El primero que me sugirió la estrecha relación entre la construcción de los rascacielos y el estallido de las crisis económicas fue Rafael Martínez quien, por cierto, acaba de publicar El manual del estratega en la editorial Gestión 2000, del grupo Planeta. Algunos datos aderezan esta hipótesis: la depresión americana de 1893 coincidió con la inauguración del Pulitzer Building; el Chrysler y el Empire State se terminaron en 1930 y 1931 respectivamente, concordando con el inicio del Crash del 29; mientras que el World Trade Center y la Sears Tower dieron pie a otra crisis rampante y dolorosa como fue la del petróleo en los años setenta del pasado siglo. Desde entonces, las sacudidas periódicas de la burbuja han respondido con precisa exactitud a la proyección babélica del ser humano, como una especie de castigo mitológico. La megalomanía destruye una sociedad, al tiempo que desata algunos de sus peores vicios. Rafael Martínez destaca la conexión entre la ruina económica y la estética fálica del dinero, aunque, bajo otras formas, cabe plantear casos similares: la España de los aeropuertos desiertos, de las sobredosis del AVE -hay que recordar que todavía carecemos de un corredor del Mediterráneo-, del desarrollo urbanístico a costa de los equilibrios medioambientales, del apalancamiento financiero con tasas récord de fracaso escolar. Asimismo podríamos hablar de una década negra que va de la Torre Bankia -el edificio más alto de nuestro país, terminado en 2009- al escándalo de las cajas de ahorro; de Marina d'Or a la proliferación de pistas de Formula 1, con las autonomías quebradas por el delirio de las infraestructuras inútiles. Recordemos el sombrío cuatrienio de Jaume Matas con el Palma Arena, las líneas de metro, la autopista de Ibiza y el ojo arácnido -por suerte jamás realizado- de la ópera de Calatrava. Recordemos la Valencia del derroche - de Zaplana a Camps-, con el aeropuerto de Castellón, Terra Mítica, más Calatrava y la CAM (o Bancaja). Podríamos continuar citando ejemplos, pero pienso que no es necesario. La megalomanía nos destruye a causa de lo que los griegos denominaban hybris, el exceso de orgullo, la desmesura ciega de los poderosos. Y, por supuesto, nosotros somos las víctimas.

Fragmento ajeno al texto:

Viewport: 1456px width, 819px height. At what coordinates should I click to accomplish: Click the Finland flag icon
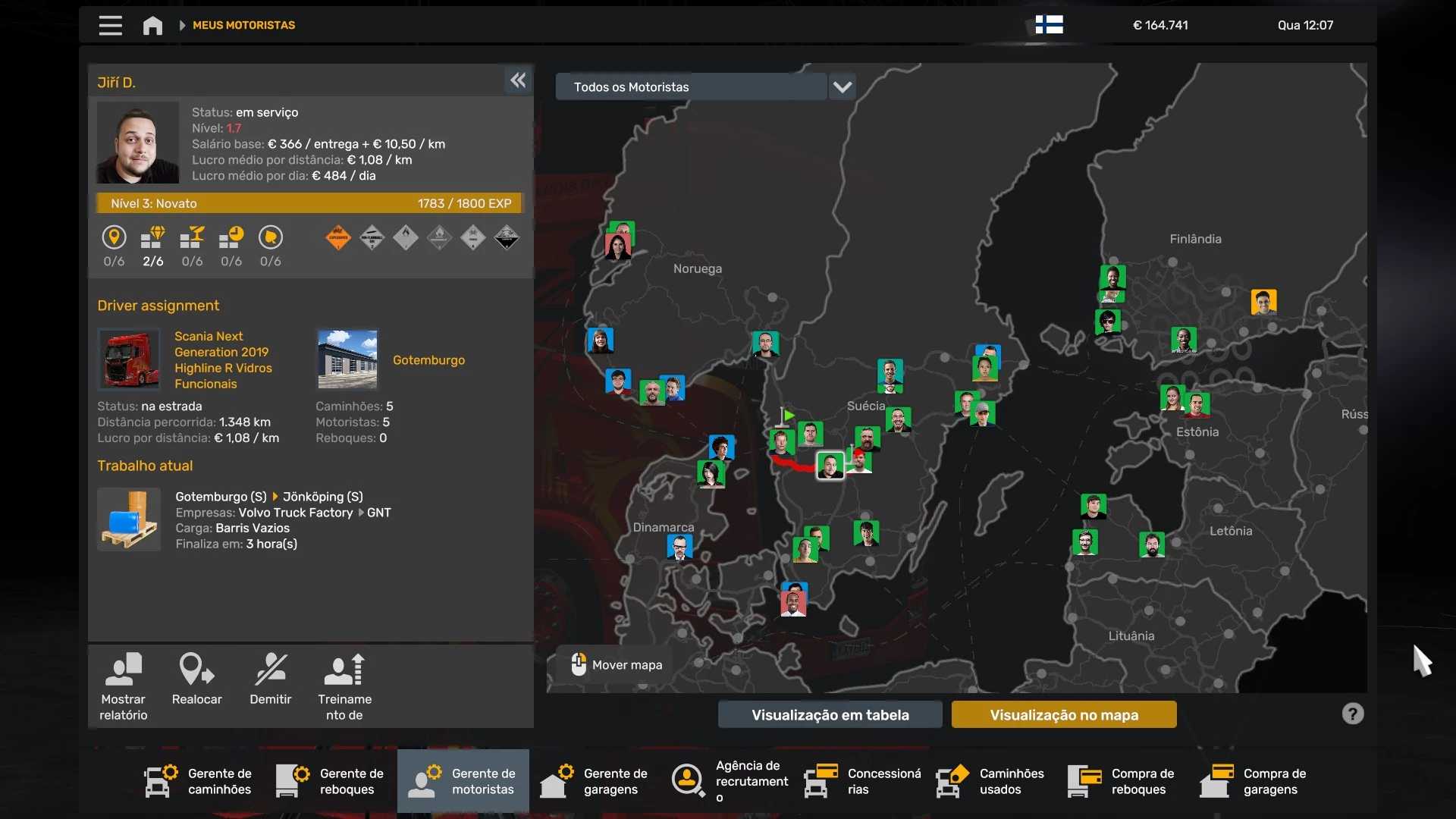pos(1049,25)
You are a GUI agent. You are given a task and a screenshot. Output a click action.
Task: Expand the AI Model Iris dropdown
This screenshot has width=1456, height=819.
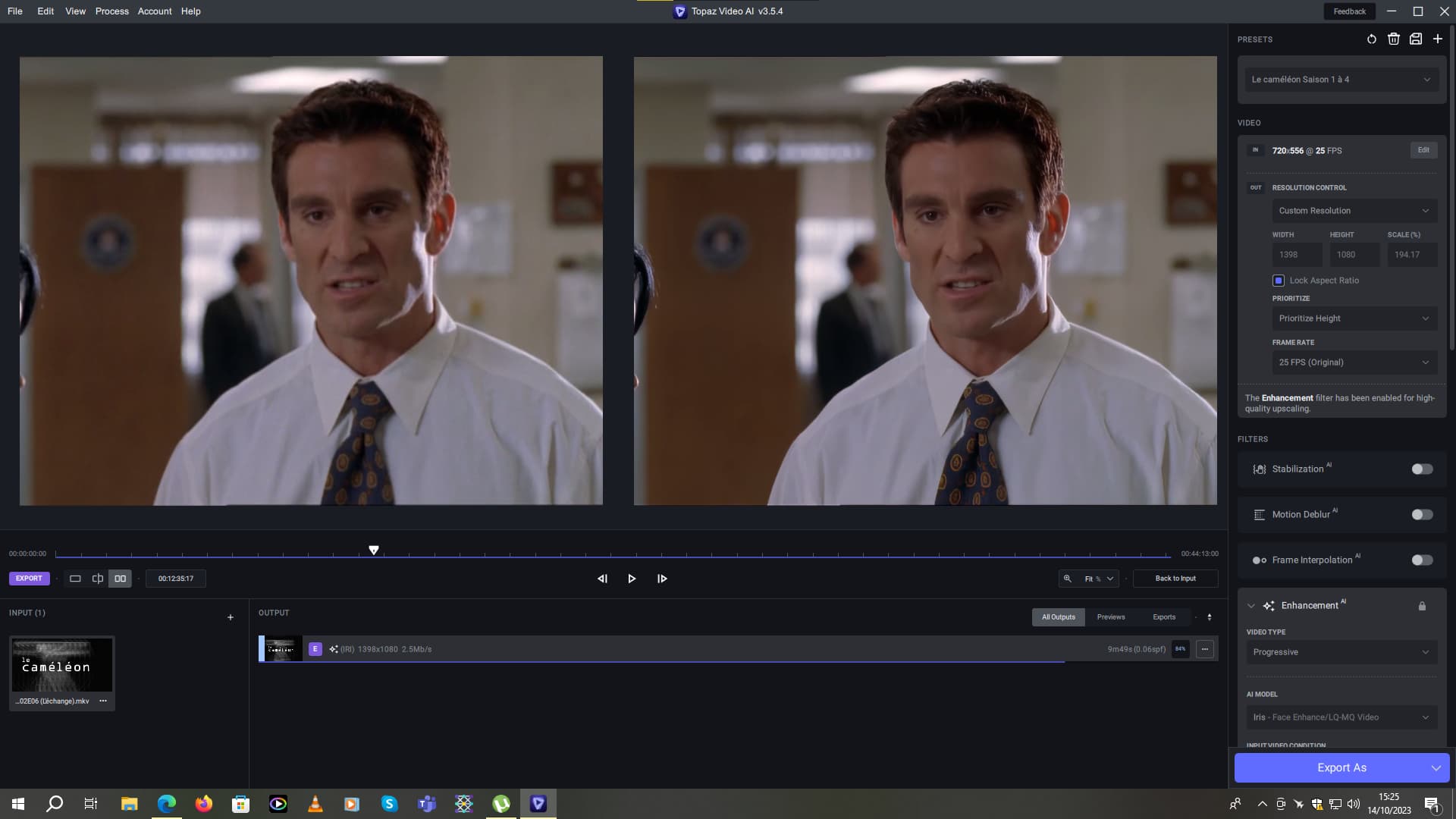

A mediados del XIX, Alexis de Tocqueville afirmó que el carácter de los pueblos prevalece sobre sus instituciones. Creo que se equivocaba -o al menos, en parte- ya que cabe argumentar que el buen hacer de las instituciones representa un dique de contención contra las peores tendencias de nuestro carácter. Sin embargo, ¿qué sucede cuando las instituciones se degradan, cediendo al instinto de la desmesura o al de los intereses particulares, faltando a las exigencias del bien común? Los ejemplos históricos son incontables y los efectos, evidentes. Hablábamos de los rascacielos como un símbolo que augura calamidades y de la burbuja del exceso como su equivalente doméstico, en España y fuera de ella. Ahora podríamos mencionar las potencias emergentes del Golfo -Dubai o Qatar, pongamos por caso-, el nuevo highline de las ciudades chinas o el lujo desmedido de los oligarcas rusos. Precisamente en San Petersburgo, Putin acaba de inaugurar el teatro de ópera y de ballet Mariinski II, con un coste de 530 millones de euros. Muestra de la fortaleza económica de las elites, el despliegue de mármoles asiáticos, maderas de haya y sofisticadas cascadas de cristal que revisten el edificio incide menos en la sustancia cultural del país que en la petulante exhibición del capricho. Aquí no se trata de reinventar arquitectónica o urbanísticamente la ciudad del Nevá -un modelo de éxito sería Barcelona-, sino de satisfacer las ansias de grandeza de sus dirigentes, con Putin a la cabeza. ¿Debemos pensar que es un mal augurio económico, como sostiene la hipótesis de los rascacielos? Lo ignoro. Sí creo que nos habla del fracaso de una nación que confunde sus prioridades, dando la espalda a las necesidades más acuciantes de su pueblo, ya sean presentes o futuras. Y tras décadas de despilfarro y comisiones, me pregunto si nosotros habremos aprendido la lección.